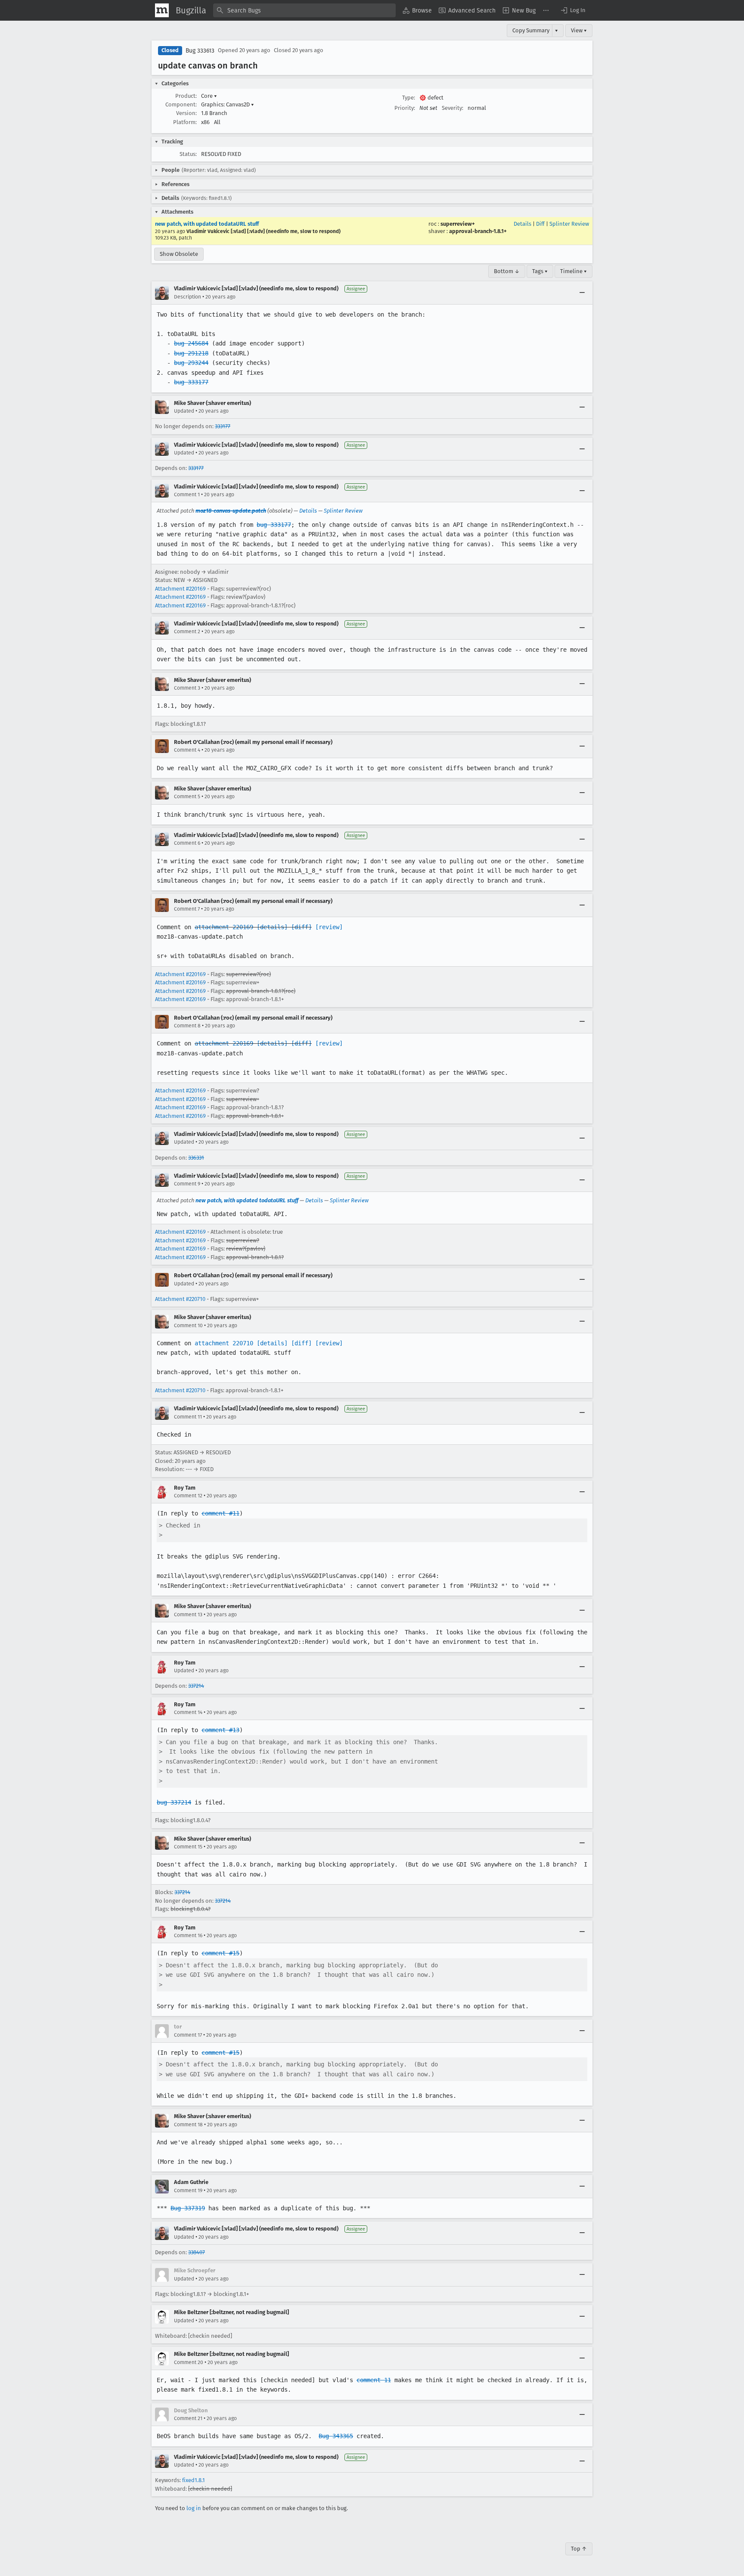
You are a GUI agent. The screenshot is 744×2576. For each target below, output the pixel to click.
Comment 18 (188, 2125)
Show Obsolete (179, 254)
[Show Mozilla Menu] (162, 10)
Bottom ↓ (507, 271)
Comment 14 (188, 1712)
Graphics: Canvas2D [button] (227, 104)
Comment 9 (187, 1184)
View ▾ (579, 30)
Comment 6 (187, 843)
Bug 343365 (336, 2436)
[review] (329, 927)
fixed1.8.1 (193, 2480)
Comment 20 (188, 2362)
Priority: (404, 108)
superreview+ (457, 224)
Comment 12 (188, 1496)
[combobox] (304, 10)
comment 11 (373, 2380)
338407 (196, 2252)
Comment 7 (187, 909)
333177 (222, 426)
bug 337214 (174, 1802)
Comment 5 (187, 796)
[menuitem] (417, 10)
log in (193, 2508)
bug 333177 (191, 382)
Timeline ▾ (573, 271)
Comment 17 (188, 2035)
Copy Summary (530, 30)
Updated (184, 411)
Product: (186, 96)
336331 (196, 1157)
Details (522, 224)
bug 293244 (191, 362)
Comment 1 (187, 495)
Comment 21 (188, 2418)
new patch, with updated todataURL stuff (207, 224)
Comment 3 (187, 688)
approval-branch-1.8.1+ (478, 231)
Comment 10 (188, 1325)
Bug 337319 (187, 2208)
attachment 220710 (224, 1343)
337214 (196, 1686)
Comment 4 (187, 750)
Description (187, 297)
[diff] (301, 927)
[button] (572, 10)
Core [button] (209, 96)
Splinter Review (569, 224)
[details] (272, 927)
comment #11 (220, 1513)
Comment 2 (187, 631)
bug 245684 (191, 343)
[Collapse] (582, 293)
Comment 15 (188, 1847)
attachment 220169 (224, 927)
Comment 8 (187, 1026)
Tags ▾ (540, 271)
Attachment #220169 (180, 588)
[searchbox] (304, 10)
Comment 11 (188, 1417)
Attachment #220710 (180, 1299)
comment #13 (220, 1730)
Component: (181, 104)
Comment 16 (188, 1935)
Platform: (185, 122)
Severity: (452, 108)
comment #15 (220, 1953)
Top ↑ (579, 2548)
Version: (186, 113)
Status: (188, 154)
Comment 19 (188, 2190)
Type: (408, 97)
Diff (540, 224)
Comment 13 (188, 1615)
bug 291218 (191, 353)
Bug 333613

§

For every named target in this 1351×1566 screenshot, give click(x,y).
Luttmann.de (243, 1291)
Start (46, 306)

§

Lines wanted from the listing above: the line with "You are a GUI" up to and including the line with "Comment 6 (187, 843)". Please write them out exactly, adding nothing else.

ANSWER FOR THIS EXERCISE:
You are a GUI agent. The screenshot is 744×2576. For each target below, output the pixel to click.
Comment 18 (188, 2125)
Show Obsolete (179, 254)
[Show Mozilla Menu] (162, 10)
Bottom ↓ (507, 271)
Comment 14 (188, 1712)
Graphics: Canvas2D [button] (227, 104)
Comment 9 (187, 1184)
View ▾ (579, 30)
Comment 6 (187, 843)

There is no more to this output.